# Ips Driver Error.



## Roy (Feb 23, 2003)

I'm sorry for the forum crashing quite a lot at the moment. There seems to be a fault with the new server.

I know it is annoying but we should have it sorted soon.


----------



## Bladerunner (Jun 4, 2006)

I'm sure we all understand & appreciate it Roy.


----------



## JoT (Aug 12, 2003)

I get an "IPS Driver error" if that's any help


----------



## Roy (Feb 23, 2003)

Yeah thats it IPS, sorry I got my letters mixed up, I'm very tired.


----------



## Roy (Feb 23, 2003)

Luckily it is only down for less than a minute at a time. There was one time when it was down for 14 minutes but that's because I fell asleep, have you seen "Lost" ?


----------



## mach 0.0013137 (Jan 10, 2005)

Roy said:


> Luckily it is only down for less than a minute at a time.

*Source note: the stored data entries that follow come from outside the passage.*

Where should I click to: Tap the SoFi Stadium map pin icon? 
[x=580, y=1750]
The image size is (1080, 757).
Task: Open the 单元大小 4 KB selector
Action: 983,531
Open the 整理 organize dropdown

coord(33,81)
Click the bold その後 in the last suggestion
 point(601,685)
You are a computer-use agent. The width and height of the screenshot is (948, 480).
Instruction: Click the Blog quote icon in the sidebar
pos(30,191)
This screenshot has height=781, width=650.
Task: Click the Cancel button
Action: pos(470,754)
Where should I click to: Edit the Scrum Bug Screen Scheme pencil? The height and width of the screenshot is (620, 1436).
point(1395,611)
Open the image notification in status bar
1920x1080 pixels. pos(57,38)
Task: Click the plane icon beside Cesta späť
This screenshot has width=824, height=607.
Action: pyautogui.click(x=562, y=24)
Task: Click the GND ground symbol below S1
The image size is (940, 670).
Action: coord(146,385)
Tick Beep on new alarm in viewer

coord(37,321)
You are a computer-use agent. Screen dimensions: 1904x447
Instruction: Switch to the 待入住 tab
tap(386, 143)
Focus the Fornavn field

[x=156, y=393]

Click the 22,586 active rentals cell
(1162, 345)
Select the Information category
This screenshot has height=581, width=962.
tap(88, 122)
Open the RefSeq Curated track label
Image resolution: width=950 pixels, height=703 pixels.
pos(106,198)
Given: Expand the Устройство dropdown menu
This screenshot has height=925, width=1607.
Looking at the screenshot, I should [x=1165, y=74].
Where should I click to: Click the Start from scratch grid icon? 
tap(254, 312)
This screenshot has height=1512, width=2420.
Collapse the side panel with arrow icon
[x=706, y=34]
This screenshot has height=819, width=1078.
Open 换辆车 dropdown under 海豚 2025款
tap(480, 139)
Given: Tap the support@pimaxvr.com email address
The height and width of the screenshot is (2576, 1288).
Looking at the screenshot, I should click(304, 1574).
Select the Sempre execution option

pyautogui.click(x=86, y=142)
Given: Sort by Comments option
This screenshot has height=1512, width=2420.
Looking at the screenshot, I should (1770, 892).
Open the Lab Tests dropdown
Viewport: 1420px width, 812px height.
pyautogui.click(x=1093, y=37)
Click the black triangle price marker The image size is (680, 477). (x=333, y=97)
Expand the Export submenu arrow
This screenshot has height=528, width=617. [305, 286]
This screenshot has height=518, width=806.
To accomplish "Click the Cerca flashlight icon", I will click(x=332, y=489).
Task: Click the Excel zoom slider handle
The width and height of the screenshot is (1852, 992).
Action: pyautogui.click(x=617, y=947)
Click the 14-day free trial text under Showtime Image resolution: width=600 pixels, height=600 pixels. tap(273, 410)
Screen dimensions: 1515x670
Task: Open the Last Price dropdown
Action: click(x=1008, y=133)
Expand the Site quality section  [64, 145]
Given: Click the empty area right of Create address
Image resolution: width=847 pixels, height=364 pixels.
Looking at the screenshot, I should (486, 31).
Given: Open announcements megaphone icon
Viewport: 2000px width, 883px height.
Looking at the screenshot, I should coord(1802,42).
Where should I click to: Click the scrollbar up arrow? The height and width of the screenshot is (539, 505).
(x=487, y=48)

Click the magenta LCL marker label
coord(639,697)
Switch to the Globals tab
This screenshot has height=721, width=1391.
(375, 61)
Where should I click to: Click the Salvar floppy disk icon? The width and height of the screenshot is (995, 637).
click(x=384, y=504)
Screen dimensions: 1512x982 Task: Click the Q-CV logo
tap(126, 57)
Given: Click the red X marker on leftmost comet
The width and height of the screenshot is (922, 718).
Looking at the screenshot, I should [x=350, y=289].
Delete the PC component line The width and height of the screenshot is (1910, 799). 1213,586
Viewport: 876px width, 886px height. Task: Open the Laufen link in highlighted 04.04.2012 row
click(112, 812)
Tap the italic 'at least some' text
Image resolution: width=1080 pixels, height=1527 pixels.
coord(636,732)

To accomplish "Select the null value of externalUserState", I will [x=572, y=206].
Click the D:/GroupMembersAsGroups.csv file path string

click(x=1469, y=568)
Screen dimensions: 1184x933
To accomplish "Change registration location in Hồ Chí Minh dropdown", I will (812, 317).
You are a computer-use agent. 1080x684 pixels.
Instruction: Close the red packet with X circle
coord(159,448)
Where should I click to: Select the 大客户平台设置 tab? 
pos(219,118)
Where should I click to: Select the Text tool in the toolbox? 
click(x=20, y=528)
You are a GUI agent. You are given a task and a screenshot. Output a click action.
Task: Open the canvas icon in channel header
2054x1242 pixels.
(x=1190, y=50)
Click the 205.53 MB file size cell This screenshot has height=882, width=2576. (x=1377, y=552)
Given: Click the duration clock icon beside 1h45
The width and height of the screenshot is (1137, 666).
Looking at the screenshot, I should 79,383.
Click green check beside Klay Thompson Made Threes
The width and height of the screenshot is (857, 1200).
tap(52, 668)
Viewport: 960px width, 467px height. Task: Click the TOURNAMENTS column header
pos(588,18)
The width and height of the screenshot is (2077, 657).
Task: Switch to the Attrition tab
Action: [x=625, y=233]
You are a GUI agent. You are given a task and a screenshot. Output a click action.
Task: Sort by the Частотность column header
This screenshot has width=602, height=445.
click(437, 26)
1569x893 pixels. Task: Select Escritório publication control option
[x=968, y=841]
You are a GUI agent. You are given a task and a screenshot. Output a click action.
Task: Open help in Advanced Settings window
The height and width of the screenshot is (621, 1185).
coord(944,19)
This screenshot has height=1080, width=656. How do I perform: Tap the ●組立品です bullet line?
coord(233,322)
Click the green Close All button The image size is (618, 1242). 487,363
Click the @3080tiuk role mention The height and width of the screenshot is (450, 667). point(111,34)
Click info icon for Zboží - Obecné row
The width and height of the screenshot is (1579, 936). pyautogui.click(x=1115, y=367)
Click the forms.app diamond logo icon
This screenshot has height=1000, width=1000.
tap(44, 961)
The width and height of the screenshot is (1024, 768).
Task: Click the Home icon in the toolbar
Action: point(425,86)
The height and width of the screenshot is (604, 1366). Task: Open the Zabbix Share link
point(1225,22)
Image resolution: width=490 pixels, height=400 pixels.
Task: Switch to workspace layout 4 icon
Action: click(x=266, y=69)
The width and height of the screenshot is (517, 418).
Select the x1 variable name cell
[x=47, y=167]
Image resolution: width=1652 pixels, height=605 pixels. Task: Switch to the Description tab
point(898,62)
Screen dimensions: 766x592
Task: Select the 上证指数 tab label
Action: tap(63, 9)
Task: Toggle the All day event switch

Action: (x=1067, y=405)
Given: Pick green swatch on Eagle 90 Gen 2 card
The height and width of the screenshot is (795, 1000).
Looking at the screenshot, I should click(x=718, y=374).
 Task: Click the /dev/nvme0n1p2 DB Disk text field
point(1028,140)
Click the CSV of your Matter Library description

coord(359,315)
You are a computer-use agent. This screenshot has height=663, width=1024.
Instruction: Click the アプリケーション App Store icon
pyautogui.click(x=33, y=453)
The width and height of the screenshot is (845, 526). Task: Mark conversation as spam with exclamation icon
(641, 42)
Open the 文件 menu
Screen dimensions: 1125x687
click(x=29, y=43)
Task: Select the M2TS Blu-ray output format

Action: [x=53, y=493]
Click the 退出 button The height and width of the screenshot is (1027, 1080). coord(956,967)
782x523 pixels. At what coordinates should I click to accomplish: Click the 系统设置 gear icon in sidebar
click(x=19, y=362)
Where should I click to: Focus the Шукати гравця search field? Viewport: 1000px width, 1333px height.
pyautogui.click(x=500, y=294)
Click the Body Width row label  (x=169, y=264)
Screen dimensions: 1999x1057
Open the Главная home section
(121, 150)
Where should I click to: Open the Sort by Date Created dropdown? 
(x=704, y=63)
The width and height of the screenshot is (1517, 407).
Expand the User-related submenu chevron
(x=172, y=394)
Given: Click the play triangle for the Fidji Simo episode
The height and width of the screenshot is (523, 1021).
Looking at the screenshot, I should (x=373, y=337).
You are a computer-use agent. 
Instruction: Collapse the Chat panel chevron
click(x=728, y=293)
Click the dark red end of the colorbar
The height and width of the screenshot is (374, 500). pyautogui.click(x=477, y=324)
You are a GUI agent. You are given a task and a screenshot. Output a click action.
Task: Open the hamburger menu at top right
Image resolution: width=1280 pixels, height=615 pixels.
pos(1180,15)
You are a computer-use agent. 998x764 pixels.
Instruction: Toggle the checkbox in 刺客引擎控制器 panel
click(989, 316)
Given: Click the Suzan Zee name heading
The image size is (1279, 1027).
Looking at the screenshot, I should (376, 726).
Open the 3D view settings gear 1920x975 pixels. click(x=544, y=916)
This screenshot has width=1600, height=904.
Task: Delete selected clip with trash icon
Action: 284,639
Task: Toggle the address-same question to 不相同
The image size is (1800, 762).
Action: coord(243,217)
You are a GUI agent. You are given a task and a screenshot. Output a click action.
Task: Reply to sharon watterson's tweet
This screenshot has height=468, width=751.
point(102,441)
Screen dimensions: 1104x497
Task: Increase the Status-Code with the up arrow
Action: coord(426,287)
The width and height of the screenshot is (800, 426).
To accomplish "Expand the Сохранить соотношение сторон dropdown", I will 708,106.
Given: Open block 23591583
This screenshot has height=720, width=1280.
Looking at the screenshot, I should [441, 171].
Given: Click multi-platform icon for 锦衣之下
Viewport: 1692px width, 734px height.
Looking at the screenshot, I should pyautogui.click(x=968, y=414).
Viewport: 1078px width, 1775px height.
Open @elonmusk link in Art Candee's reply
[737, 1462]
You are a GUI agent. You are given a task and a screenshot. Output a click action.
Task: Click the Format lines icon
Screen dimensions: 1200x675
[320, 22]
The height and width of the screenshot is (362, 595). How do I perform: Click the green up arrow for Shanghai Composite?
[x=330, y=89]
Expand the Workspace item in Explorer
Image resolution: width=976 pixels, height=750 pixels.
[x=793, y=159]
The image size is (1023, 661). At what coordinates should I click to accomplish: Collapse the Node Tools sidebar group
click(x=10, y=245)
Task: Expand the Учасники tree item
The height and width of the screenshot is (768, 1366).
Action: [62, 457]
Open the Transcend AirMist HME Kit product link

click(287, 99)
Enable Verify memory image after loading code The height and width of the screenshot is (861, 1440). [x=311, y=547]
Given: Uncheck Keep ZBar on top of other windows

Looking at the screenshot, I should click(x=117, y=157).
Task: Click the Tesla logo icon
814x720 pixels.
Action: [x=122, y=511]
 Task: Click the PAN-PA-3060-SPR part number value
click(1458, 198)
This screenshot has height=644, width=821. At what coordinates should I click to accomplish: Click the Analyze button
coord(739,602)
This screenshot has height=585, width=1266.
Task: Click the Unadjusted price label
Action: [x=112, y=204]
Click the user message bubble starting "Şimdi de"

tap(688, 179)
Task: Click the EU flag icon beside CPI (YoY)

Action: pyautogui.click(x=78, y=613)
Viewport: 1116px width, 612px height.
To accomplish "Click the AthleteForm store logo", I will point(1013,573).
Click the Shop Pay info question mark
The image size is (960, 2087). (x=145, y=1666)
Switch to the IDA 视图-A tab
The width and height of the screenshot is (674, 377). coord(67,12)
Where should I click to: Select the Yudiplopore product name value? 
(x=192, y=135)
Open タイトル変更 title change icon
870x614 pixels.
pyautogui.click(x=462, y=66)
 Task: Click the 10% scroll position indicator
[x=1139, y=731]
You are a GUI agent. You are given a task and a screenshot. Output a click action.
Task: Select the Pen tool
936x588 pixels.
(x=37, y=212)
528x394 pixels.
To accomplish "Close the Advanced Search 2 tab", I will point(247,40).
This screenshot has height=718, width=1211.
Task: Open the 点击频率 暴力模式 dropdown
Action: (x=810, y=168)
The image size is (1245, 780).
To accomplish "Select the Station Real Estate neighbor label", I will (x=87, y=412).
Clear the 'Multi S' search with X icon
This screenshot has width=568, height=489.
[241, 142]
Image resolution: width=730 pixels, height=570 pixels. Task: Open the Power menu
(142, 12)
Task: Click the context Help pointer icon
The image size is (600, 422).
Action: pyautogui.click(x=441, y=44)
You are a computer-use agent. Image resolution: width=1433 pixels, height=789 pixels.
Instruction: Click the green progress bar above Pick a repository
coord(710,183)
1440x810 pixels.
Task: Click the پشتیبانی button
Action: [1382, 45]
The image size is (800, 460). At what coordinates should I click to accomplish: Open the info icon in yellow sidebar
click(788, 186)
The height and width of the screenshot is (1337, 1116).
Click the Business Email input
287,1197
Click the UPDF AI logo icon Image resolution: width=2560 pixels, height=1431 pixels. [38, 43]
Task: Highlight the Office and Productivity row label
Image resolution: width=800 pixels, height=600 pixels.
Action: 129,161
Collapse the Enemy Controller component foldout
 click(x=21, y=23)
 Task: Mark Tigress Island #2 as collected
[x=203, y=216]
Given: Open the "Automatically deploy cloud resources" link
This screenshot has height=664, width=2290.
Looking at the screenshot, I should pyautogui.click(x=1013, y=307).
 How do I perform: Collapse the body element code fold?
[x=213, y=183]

There was one time when it was down for 14 minutes but that's because I fell asleep, have you seen "Lost" ?


Can`t you set it up so a nice loud alarm with flashing lights goes off when happens so you can wake up and sort it, would also help if you`d nipped out to the bog for a

























re `Lost`, I lost interest


----------



## Griff (Feb 23, 2003)

Didn't it happen again this morning!!?


----------